Collected data
++++++++++
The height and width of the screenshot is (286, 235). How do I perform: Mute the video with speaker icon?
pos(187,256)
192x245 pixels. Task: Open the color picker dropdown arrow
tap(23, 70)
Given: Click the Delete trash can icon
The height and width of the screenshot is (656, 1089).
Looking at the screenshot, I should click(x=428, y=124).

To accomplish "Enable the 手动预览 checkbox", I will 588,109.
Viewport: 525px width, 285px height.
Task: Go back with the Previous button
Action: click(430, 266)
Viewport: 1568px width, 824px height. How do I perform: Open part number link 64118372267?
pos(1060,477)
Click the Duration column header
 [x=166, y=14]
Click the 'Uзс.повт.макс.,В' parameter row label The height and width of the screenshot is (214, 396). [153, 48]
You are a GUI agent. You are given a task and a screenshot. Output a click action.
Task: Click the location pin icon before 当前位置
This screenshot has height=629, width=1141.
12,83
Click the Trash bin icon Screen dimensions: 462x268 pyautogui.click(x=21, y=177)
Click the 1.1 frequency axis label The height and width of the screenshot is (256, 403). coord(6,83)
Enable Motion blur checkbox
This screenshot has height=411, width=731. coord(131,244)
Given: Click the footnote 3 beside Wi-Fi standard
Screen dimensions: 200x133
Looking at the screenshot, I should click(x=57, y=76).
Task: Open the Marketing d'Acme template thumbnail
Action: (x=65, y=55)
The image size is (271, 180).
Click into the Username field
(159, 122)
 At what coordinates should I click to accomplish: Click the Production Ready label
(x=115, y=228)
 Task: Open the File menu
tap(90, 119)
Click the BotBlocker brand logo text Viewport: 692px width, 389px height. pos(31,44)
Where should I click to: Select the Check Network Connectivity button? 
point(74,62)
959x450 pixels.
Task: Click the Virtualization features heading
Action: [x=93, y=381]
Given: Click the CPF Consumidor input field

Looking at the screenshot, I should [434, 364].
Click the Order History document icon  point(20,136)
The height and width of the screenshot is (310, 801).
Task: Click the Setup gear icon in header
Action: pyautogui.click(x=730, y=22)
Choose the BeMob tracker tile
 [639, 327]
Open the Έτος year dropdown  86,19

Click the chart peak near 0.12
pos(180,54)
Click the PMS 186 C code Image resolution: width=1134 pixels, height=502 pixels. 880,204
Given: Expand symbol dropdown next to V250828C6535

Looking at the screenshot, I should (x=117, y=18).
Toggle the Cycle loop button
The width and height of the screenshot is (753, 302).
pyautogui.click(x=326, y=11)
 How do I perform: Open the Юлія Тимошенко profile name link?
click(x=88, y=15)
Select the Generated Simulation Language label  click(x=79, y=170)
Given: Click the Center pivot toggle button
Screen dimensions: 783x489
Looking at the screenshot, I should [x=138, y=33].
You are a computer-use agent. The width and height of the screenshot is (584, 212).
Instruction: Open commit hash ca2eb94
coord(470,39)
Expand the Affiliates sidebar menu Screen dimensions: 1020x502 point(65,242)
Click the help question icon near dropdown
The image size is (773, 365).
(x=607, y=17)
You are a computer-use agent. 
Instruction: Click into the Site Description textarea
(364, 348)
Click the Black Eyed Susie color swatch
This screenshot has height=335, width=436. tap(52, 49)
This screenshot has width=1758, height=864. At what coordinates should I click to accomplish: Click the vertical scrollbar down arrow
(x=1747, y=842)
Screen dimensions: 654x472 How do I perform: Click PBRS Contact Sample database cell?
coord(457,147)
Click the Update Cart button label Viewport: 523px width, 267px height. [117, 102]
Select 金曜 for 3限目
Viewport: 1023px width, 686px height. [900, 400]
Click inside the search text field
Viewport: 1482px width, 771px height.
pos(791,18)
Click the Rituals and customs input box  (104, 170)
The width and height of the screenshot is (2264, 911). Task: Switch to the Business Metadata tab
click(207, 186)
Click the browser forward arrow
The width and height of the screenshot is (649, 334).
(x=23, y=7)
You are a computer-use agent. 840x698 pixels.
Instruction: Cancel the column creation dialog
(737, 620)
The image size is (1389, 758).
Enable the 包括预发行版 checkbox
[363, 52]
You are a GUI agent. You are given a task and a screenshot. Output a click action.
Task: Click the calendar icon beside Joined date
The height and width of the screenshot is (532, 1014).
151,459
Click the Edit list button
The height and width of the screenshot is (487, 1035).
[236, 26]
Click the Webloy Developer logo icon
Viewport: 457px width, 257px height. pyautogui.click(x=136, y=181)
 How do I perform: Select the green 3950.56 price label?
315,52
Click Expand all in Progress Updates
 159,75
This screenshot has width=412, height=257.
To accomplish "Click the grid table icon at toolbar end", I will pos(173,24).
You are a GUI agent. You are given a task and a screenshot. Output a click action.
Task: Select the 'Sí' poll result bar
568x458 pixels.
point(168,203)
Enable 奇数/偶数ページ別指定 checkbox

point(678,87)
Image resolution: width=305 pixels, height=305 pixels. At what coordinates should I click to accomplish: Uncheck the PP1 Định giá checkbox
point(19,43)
++++++++++
Go through the records above and copy each line exactly.

=== ANSWER TO THE PROBLEM ===
The height and width of the screenshot is (286, 235). How do I perform: Mute the video with speaker icon?
pos(187,256)
192x245 pixels. Task: Open the color picker dropdown arrow
tap(23, 70)
Given: Click the Delete trash can icon
The height and width of the screenshot is (656, 1089).
Looking at the screenshot, I should click(x=428, y=124).

To accomplish "Enable the 手动预览 checkbox", I will 588,109.
Viewport: 525px width, 285px height.
Task: Go back with the Previous button
Action: click(430, 266)
Viewport: 1568px width, 824px height. How do I perform: Open part number link 64118372267?
pos(1060,477)
Click the Duration column header
 [x=166, y=14]
Click the 'Uзс.повт.макс.,В' parameter row label The height and width of the screenshot is (214, 396). [153, 48]
You are a GUI agent. You are given a task and a screenshot. Output a click action.
Task: Click the location pin icon before 当前位置
This screenshot has height=629, width=1141.
12,83
Click the Trash bin icon Screen dimensions: 462x268 pyautogui.click(x=21, y=177)
Click the 1.1 frequency axis label The height and width of the screenshot is (256, 403). coord(6,83)
Enable Motion blur checkbox
This screenshot has height=411, width=731. coord(131,244)
Given: Click the footnote 3 beside Wi-Fi standard
Screen dimensions: 200x133
Looking at the screenshot, I should click(x=57, y=76).
Task: Open the Marketing d'Acme template thumbnail
Action: (x=65, y=55)
The image size is (271, 180).
Click into the Username field
(159, 122)
 At what coordinates should I click to accomplish: Click the Production Ready label
(x=115, y=228)
 Task: Open the File menu
tap(90, 119)
Click the BotBlocker brand logo text Viewport: 692px width, 389px height. pos(31,44)
Where should I click to: Select the Check Network Connectivity button? 
point(74,62)
959x450 pixels.
Task: Click the Virtualization features heading
Action: [x=93, y=381]
Given: Click the CPF Consumidor input field

Looking at the screenshot, I should [434, 364].
Click the Order History document icon  point(20,136)
The height and width of the screenshot is (310, 801).
Task: Click the Setup gear icon in header
Action: pyautogui.click(x=730, y=22)
Choose the BeMob tracker tile
 [639, 327]
Open the Έτος year dropdown  86,19

Click the chart peak near 0.12
pos(180,54)
Click the PMS 186 C code Image resolution: width=1134 pixels, height=502 pixels. 880,204
Given: Expand symbol dropdown next to V250828C6535

Looking at the screenshot, I should (x=117, y=18).
Toggle the Cycle loop button
The width and height of the screenshot is (753, 302).
pyautogui.click(x=326, y=11)
 How do I perform: Open the Юлія Тимошенко profile name link?
click(x=88, y=15)
Select the Generated Simulation Language label  click(x=79, y=170)
Given: Click the Center pivot toggle button
Screen dimensions: 783x489
Looking at the screenshot, I should [x=138, y=33].
You are a computer-use agent. The width and height of the screenshot is (584, 212).
Instruction: Open commit hash ca2eb94
coord(470,39)
Expand the Affiliates sidebar menu Screen dimensions: 1020x502 point(65,242)
Click the help question icon near dropdown
The image size is (773, 365).
(x=607, y=17)
You are a computer-use agent. 
Instruction: Click into the Site Description textarea
(364, 348)
Click the Black Eyed Susie color swatch
This screenshot has height=335, width=436. tap(52, 49)
This screenshot has width=1758, height=864. At what coordinates should I click to accomplish: Click the vertical scrollbar down arrow
(x=1747, y=842)
Screen dimensions: 654x472 How do I perform: Click PBRS Contact Sample database cell?
coord(457,147)
Click the Update Cart button label Viewport: 523px width, 267px height. [117, 102]
Select 金曜 for 3限目
Viewport: 1023px width, 686px height. [900, 400]
Click inside the search text field
Viewport: 1482px width, 771px height.
pos(791,18)
Click the Rituals and customs input box  (104, 170)
The width and height of the screenshot is (2264, 911). Task: Switch to the Business Metadata tab
click(207, 186)
Click the browser forward arrow
The width and height of the screenshot is (649, 334).
(x=23, y=7)
You are a computer-use agent. 840x698 pixels.
Instruction: Cancel the column creation dialog
(737, 620)
The image size is (1389, 758).
Enable the 包括预发行版 checkbox
[363, 52]
You are a GUI agent. You are given a task and a screenshot. Output a click action.
Task: Click the calendar icon beside Joined date
The height and width of the screenshot is (532, 1014).
151,459
Click the Edit list button
The height and width of the screenshot is (487, 1035).
[236, 26]
Click the Webloy Developer logo icon
Viewport: 457px width, 257px height. pyautogui.click(x=136, y=181)
 How do I perform: Select the green 3950.56 price label?
315,52
Click Expand all in Progress Updates
 159,75
This screenshot has width=412, height=257.
To accomplish "Click the grid table icon at toolbar end", I will pos(173,24).
You are a GUI agent. You are given a task and a screenshot. Output a click action.
Task: Select the 'Sí' poll result bar
568x458 pixels.
point(168,203)
Enable 奇数/偶数ページ別指定 checkbox

point(678,87)
Image resolution: width=305 pixels, height=305 pixels. At what coordinates should I click to accomplish: Uncheck the PP1 Định giá checkbox
point(19,43)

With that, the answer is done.